Independent licensed warehouses in New York are also looking worryingly empty, added Parkman. Total stocks are around 90,000 tons. “That is incredibly low for this time in the season,” he said.
The dramatic drawdown has upped the pressure on the cocoa industry, already stretched by bad weather and disease that have battered crops in the world’s main producing countries Ivory Coast and Ghana.
Prices of cocoa have tripled since the start of 2023, hitting their highest levels in 50 years in London, after three consecutive years of harvest deficits.
Warehouses serve an unobtrusive but crucial role in the commodities market. Buyers and sellers can agree to a deal for a specific amount of cocoa at a pre-determined price on a future date. The warehouses hold the physical goods that are supplied so the deal terms are met.
But owners also typically store their surpluses in the exchange warehouses, using them not for supply but to fulfil futures contracts that hedge against sudden adverse price moves.
Consequently they are often filled with beans from Cameroon or Nigeria, which are less favoured by chocolate makers than those from Ivory Coast or Ghana.
“You would expect cocoa that’s delivered against the futures market to be the cocoa that is least required within the cocoa supply chain . . . generally people deliver to the market what they don’t need themselves,” said Parkman.
However scarcity is so high that even these stocks are being depleted. Last month Hershey requested permission from the US derivatives regulator to buy up to 90,000 tonnes of cocoa through the New York exchange — nine times more than the permitted limit.
“People have been letting their futures expire so that they would get physical cocoa. And I don’t think there’s any incentive for traders to supply cocoa to those warehouses right now,” said an executive at a large chocolate maker who declined to be identified.
The industry’s readiness to snap up even lower-grade supplies has already forced some to re-evaluate the make-up of the chocolate itself.
Standard chocolates, such as those eaten in Western Europe and North America, are made from cocoa butter and cocoa liquor. Compound chocolate, however, is made from cocoa powder mixed with a substitute fat.
Fuji Oil, a large supplier to the industry, reported this month a drop in sales of industrial chocolate, the raw material used in consumer products, and a rise in revenue of substitutes, like those that derive from other plant-based oils and fats. The Japanese company also reported that their sales of compound chocolate had increased significantly.
“What chocolate makers are talking about is the new products that they’re bringing out, which will have less and less cocoa in them, and more of the other things that are less expensive than cocoa fat,” said Parkman.
Some executives question if the shortage — and the risk of not being able to fulfil a contract — would mean buyers and sellers bypass the exchange.
Michele Buck, chief executive of Hershey, admitted earlier this month that “we are seeing very low commercial participation on the exchange”.

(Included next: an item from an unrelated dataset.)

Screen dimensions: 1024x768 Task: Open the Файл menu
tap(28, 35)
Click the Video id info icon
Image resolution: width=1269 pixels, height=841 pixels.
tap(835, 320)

She added that the US company had been looking at alternatives to its supply chain, including buying directly from growers.
Global prices have dropped by nearly a fifth from their December peak. Growers and sellers point to early data indications that suggest a reduced crop deficit or a potential global small surplus.
But Nicko Debenham, former head of sustainability at Barry Callebaut, the world’s largest chocolate maker, warned that would-be buyers had little alternative if exchange warehouse inventory had been depleted.
“The only way to get cocoa is to pay up on a physical differential, irrespective of what the futures price is,” he said, referring to the extra amount buyers must pay to secure an immediate supply.
That could amount to $1,500 a tonne on top of the prevailing futures price for in-demand Ivory Coast cocoa, he said.
Senior executives at chocolate companies say they are looking at all ways to cope with the high cocoa price, from more cost savings to reassessing their supply chain.
For consumers, Parkman said this means “they’re gonna have less cocoa in their chocolate, and they’re going to be paying more for it for a considerable length of time”.